** Text section **
A team of Japanese researchers will carry out an unprecedented trial using a kind of stem cell to try to treat debilitating spinal cord injuries, the specialists said yesterday.
The team at Tokyo’s Keio University has received government approval for a trial using induced pluripotent stem (iPS) cells — which have the potential to develop into any cell in the body — to treat people with serious spinal cord injuries.
The trial, expected to begin later this year, will initially focus on four patients who were injured just 14 to 28 days beforehand, the university said.
The team would transplant 2 million iPS cells into the spines of the patients, who would then go through rehabilitation and be monitored for a year.
The strict limitations on the number of participants is necessary because the process is an “unprecedented, world first clinical trial,” the university added.
“It’s been 20 years since I started researching cell treatment. Finally we can start a clinical trial,” physiology professor Hideyuki Okano told a news conference.
“We want to do our best to establish safety and provide the treatment to patients,” he added.
The study is to be carried out on patients aged 18 or older who have completely lost their motor and sensory functions.
There are more than 100,000 patients in Japan who are paralyzed due to spinal cord injuries, but there is no effective treatment.

** Information supplied **
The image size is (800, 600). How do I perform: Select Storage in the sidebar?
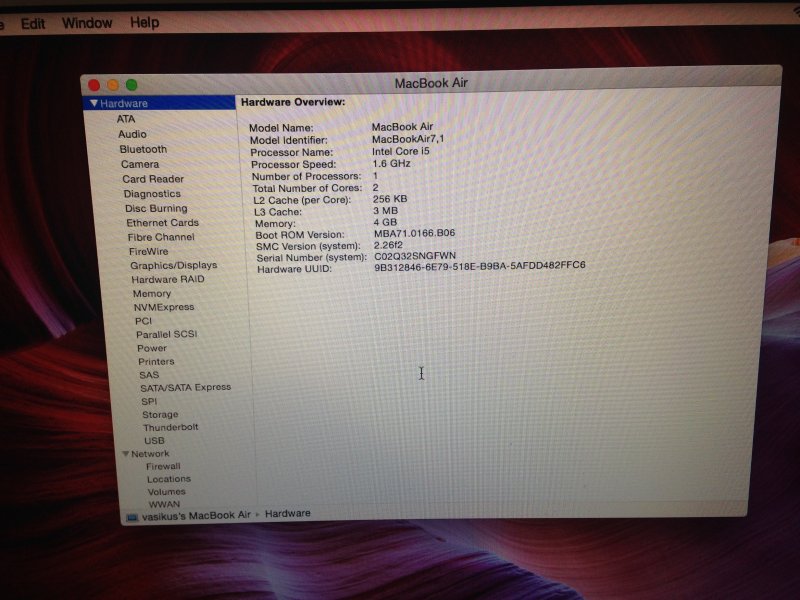pos(160,414)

** Work instruction **
Reproduce the article above about the Keio University stem cell trial for spinal cord injuries word for word, in full.

** Task response **
A team of Japanese researchers will carry out an unprecedented trial using a kind of stem cell to try to treat debilitating spinal cord injuries, the specialists said yesterday.
The team at Tokyo’s Keio University has received government approval for a trial using induced pluripotent stem (iPS) cells — which have the potential to develop into any cell in the body — to treat people with serious spinal cord injuries.
The trial, expected to begin later this year, will initially focus on four patients who were injured just 14 to 28 days beforehand, the university said.
The team would transplant 2 million iPS cells into the spines of the patients, who would then go through rehabilitation and be monitored for a year.
The strict limitations on the number of participants is necessary because the process is an “unprecedented, world first clinical trial,” the university added.
“It’s been 20 years since I started researching cell treatment. Finally we can start a clinical trial,” physiology professor Hideyuki Okano told a news conference.
“We want to do our best to establish safety and provide the treatment to patients,” he added.
The study is to be carried out on patients aged 18 or older who have completely lost their motor and sensory functions.
There are more than 100,000 patients in Japan who are paralyzed due to spinal cord injuries, but there is no effective treatment.